Cela ne doit pas être ainsi. Nous pourrions prendre le temps maintenant de reporter la date limite d’application de la loi sur l’IA et continuer à discuter de ce qui doit vraiment être considéré comme à haut risque selon la loi.
Ces entreprises, comme les fabricants de machines, de dispositifs médicaux et d’équipements radio, sont déjà régies par les règles les plus strictes au monde pour leurs secteurs afin de garantir la sécurité de leurs produits.
Réglementation équilibrée
Nous avons besoin d’une réglementation équilibrée pour l’IA, et il vaut la peine de prendre le temps de nous assurer que nous faisons les choses correctement.

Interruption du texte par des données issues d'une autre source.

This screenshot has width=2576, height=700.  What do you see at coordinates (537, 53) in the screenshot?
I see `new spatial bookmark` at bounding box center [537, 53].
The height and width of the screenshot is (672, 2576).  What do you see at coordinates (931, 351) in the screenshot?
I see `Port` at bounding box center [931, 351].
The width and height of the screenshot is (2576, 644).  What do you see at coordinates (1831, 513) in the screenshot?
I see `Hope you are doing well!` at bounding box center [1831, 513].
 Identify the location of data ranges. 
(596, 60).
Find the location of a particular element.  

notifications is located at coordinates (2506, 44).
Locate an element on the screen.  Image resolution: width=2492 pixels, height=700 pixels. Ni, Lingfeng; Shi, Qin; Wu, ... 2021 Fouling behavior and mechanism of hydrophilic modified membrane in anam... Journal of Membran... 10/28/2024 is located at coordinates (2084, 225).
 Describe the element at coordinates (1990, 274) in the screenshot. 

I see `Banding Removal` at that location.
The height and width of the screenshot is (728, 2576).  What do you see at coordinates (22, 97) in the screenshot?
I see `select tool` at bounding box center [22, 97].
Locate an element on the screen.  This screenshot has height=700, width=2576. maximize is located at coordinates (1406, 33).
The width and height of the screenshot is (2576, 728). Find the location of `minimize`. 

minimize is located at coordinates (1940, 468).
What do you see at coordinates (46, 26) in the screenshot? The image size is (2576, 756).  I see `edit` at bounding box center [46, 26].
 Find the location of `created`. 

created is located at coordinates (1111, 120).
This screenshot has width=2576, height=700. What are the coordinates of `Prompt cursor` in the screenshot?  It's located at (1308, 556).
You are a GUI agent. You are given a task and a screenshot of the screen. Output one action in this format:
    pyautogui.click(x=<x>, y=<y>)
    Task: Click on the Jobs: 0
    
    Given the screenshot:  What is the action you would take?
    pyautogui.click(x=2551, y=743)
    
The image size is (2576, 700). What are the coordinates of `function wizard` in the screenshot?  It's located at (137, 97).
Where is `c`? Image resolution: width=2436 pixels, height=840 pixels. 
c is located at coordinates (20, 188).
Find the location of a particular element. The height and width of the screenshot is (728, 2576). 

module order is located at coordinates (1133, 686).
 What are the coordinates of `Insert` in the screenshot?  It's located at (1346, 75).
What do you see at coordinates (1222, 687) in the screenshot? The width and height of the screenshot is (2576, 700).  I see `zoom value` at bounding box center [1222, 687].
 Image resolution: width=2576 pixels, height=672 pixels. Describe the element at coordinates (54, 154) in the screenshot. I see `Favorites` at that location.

Bien sûr, nous devrions détecter les lacunes dans les cadres existants et les ajuster pour tenir compte de l’IA si nécessaire. Mais nous devons nous rappeler qu’il n’y a eu jusqu’à présent aucun signal d’alarme dans ces secteurs. Au lieu de cela, nous risquons d’ajouter une couche supplémentaire de réglementation si les outils d’IA, conçus pour améliorer leur fonctionnement, sont désignés comme à haut risque selon la loi sur l’IA.
Les produits et services resteront sûrs si les entreprises déjà réglementées par des cadres de sécurité des produits sont déplacées de la Section A de l’Annexe I de la loi sur l’IA vers l’approche plus flexible offerte par la Section B.
L’UE pourra toujours offrir une IA sûre si le Parlement européen et le Conseil demandent à la Commission européenne de reporter les dates limites d’application de la loi sur l’IA. Cela donnerait un certain temps pour poursuivre la discussion sur ces changements nécessaires, similaire à la marge de manœuvre accordée à l’ombudsman sur la durabilité l’année dernière.
Implications pour l’avenir
Les avantages pourraient être énormes. Il y a 2,2 millions d’entreprises manufacturières et 38 000 fabricants de dispositifs médicaux à travers l’Europe. Ils fournissent 30 millions d’emplois.
Bon nombre de ces entreprises sont désireuses de profiter de la révolution de l’IA pour développer des fonctions de sécurité basées sur l’IA pour les équipements industriels, des technologies médicales activées par l’IA ou des équipements radio et des produits industriels connectés.
L’IA peut nous aider à faire plus, mieux et plus rapidement.
Ces produits sont déjà réglementés avec la possibilité d’ajouter plus de surveillance si de nouveaux risques apparaissent. Il est excessif d’ajouter un tout nouveau cadre juridique alors qu’il existe déjà un bon cadre en place.
Coûts de conformité
Il y a eu beaucoup de réglementation technologique au cours des six dernières années : près de 40 nouvelles réglementations. Certaines de ces réglementations répètent les mêmes exigences. Certaines se chevauchent. Certaines entrent en conflit les unes avec les autres.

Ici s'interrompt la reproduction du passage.